Услышав о такой дьявольской афере, я просто обомлел. Что и говорить: есть от чего прийти в бешенство. Как-никак – моральный и материальный ущерб. Но не это главное. Я с содроганием чувствую, как неудержимо притягивают меня эти подделки, эти нежданные ростки моего собственного "я", пустившие корни в почве чужой культуры. Мигом представляю себе старого японца, одетого в кимоно: он неторопливо идет по горбатому мостику. Это я сам в облике японца. Он придумывает один из моих сюжетов и в конце концов сливается со мной, воплощая духовные искания, совершенно мне чуждые. Конечно, липовые Флэннери, сфабрикованные ловкими аферистами из Осаки, суть не что иное, как дешевые подделки. Но одновременно в них, возможно, заложена некая сокровенная, утонченная премудрость, которой начисто лишены подлинные Флэннери.

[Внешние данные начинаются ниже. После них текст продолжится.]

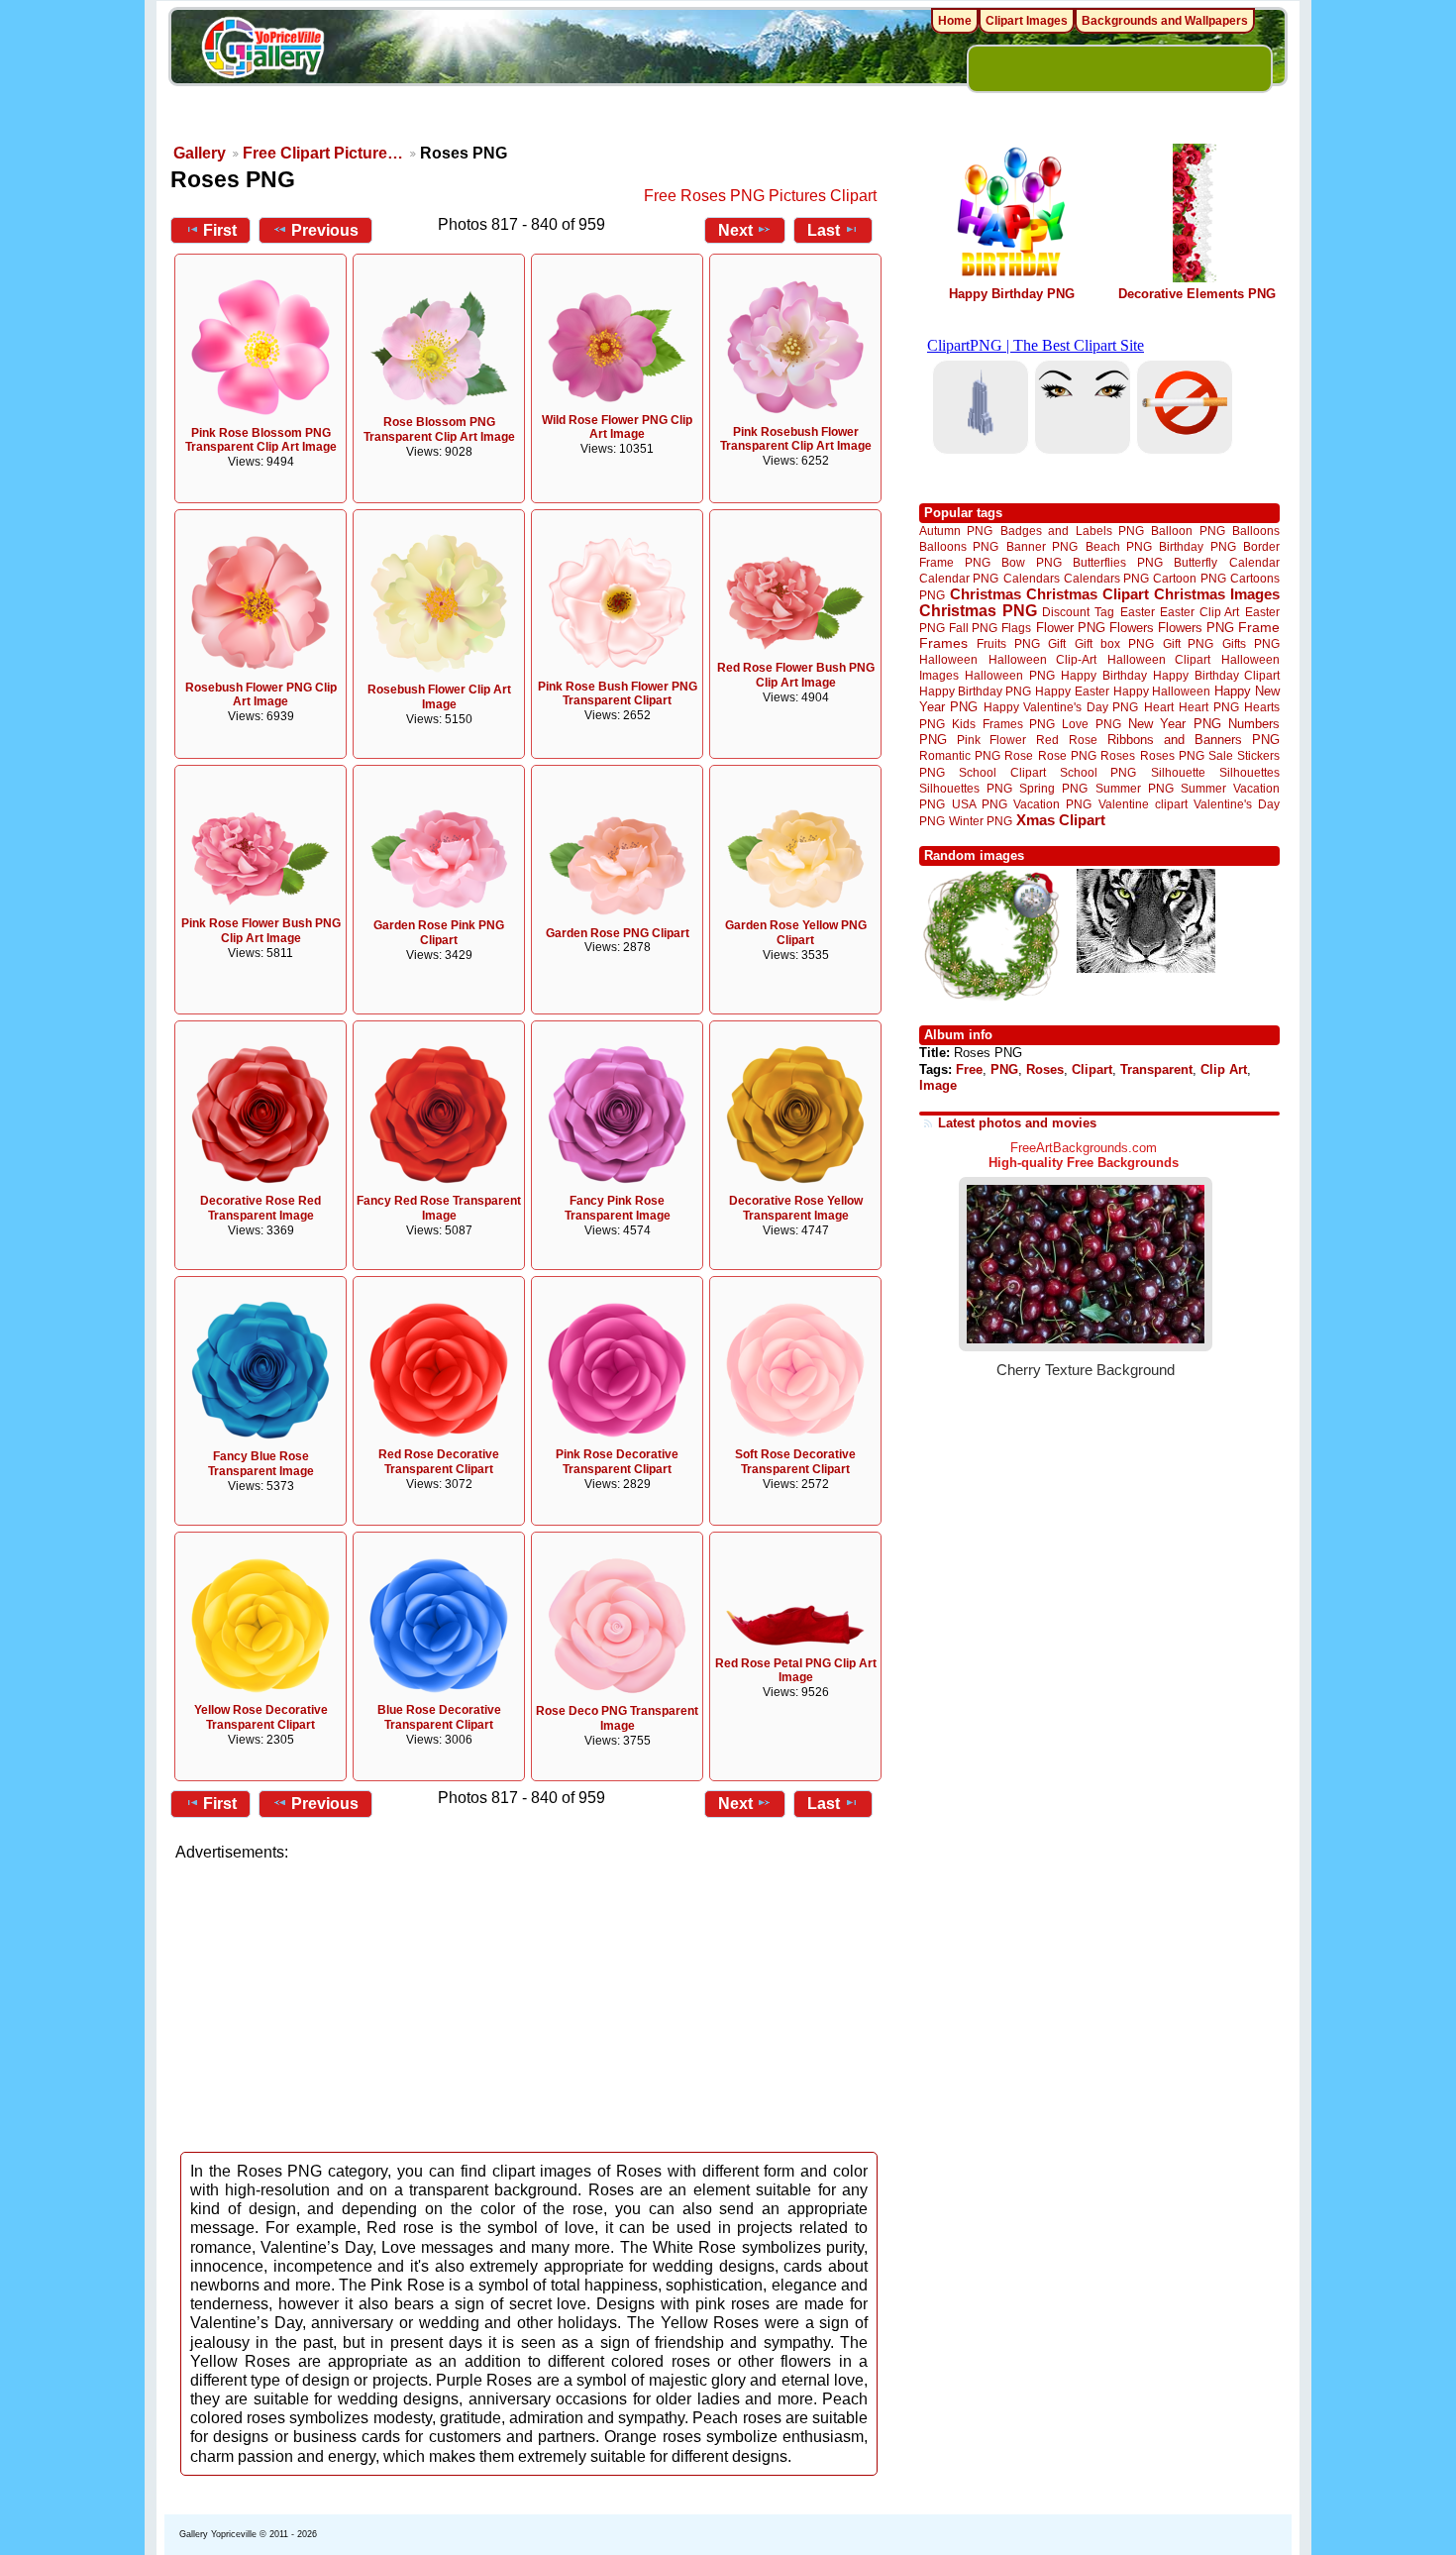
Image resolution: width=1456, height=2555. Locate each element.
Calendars (1031, 578)
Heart (1159, 706)
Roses (1117, 756)
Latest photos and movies (1017, 1123)
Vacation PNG (1052, 804)
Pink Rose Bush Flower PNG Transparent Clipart (617, 694)
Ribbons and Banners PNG (1193, 739)
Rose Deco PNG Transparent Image (617, 1718)
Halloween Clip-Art (1042, 659)
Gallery (199, 153)
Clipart (1092, 1069)
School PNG (1098, 772)
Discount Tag (1078, 611)
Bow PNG (1031, 562)
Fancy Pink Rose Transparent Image (618, 1208)
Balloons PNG (958, 546)
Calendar (1254, 562)
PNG (1004, 1069)
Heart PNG (1208, 706)
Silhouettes (1249, 772)
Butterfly (1195, 562)
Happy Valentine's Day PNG (1061, 707)
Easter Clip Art (1199, 611)
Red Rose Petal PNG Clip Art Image (796, 1670)
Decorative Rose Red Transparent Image (260, 1208)
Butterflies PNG (1118, 562)
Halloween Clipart (1159, 659)
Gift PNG (1188, 643)
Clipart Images (1027, 21)
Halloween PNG (1009, 675)
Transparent (1156, 1069)
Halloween (948, 659)
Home (955, 21)
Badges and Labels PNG (1072, 530)
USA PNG (979, 804)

Разумеется, при постороннем ни к чему выдавать мои двоякие чувства, так что я сделал вид, будто хочу собрать нужные факты и подать в суд.

– Мошенники, аферисты! На всех подам в суд! И на них, и на их пособников! Я им покажу, как подделывать чужие книги! – воскликнул я, многозначительно глядя на переводчика. Мне вдруг подумалось, что этот парень тоже замешан в гнусной махинации. Он назвался Гермесом Мараной. Раньше я о таком не слыхал. Голова у него как дыня: лежит поперек плеч, вроде дирижабля, и много чего скрывает за выпуклым лбом.

Я полюбопытствовал, где он живет.

– Пока в Японии, – ответил он.

Он негодует, что с моим именем могли так обойтись. Надо, мол, прижать к ногтю этих проходимцев. Он готов помочь. Хотя, добавляет Марана, особо расстраиваться нечего. По его мнению, литература тем и ценна, что в ней силен дух мистификации. Именно в мистификации проявляется истинная литература. А подделка – это мистификация мистификации, стало быть, истина в квадрате.